# SOURCE PASSAGE
--- begin ---
This sort of legislation is either already in place or being proposed throughout a number of European countries. The ruling class, meaning the leftist politicians that make up so much of the western European so-called social welfare states, does NOT want to hear the people don’t like or want their destructive policies. So of course, increasingly authoritarian regimes do what they always do. They pass laws to criminalize speaking out against the regime in power as a means to try and suppress the people as the government’s destructive policies continue to be implemented. This is nothing new.

When the leader of a country demands his own people essentially just shut up and sit down as the government goes about trashing the country these politicians were elected to serve and protect, then the people naturally will object, in one form or another, to the actions of leaders that DO NOT represent the will of the people they supposedly serve. Note I said serve the people as opposed to rule the people, which is something many politicians have a very different sense of. By the way, the manner the people of Ireland opted to show their disapproval with the government’s policies was both unfocused and misdirected. It was unproductive. Trashing and looting stores does nothing to get the government’s attention to change their bad policies. It just emboldens an authoritarian and out of touch government to enact the very sort of law now being proposed.
--- end ---
# EXERCISE DETAILS
Reproduce verbatim the stretch of the passage on European speech legislation from "When the leader" through "now being proposed.". The data below are drawn from a separate source unrelated to the passage on European speech legislation.

# DATA EXCERPT
--- begin ---
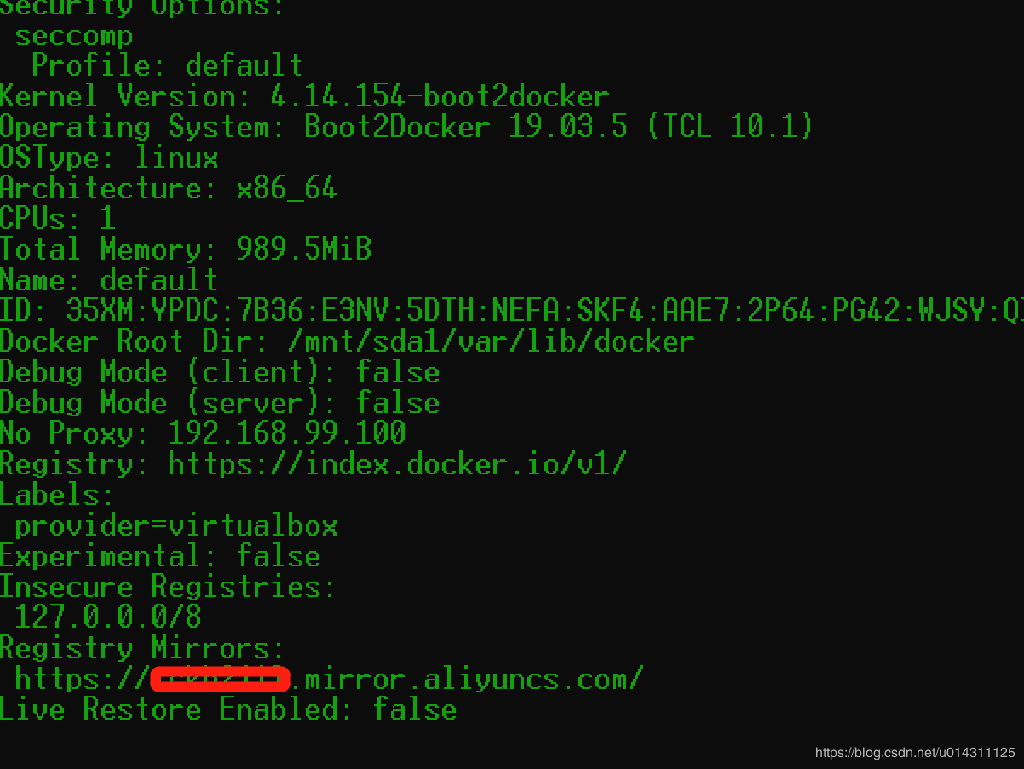Click the Operating System Boot2Docker line
This screenshot has height=769, width=1024.
(x=406, y=127)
--- end ---
# FULL ANSWER
When the leader of a country demands his own people essentially just shut up and sit down as the government goes about trashing the country these politicians were elected to serve and protect, then the people naturally will object, in one form or another, to the actions of leaders that DO NOT represent the will of the people they supposedly serve. Note I said serve the people as opposed to rule the people, which is something many politicians have a very different sense of. By the way, the manner the people of Ireland opted to show their disapproval with the government’s policies was both unfocused and misdirected. It was unproductive. Trashing and looting stores does nothing to get the government’s attention to change their bad policies. It just emboldens an authoritarian and out of touch government to enact the very sort of law now being proposed.